Task | From the first line to the last, output the material exactly.

** Input material follows **

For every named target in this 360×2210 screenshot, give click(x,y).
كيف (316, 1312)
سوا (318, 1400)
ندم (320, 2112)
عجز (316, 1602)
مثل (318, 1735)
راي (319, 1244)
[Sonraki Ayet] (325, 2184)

** End of Input material **

Completed task |
For every named target in this 360×2210 screenshot, give click(x,y).
كيف (316, 1312)
سوا (318, 1400)
ندم (320, 2112)
عجز (316, 1602)
مثل (318, 1735)
راي (319, 1244)
[Sonraki Ayet] (325, 2184)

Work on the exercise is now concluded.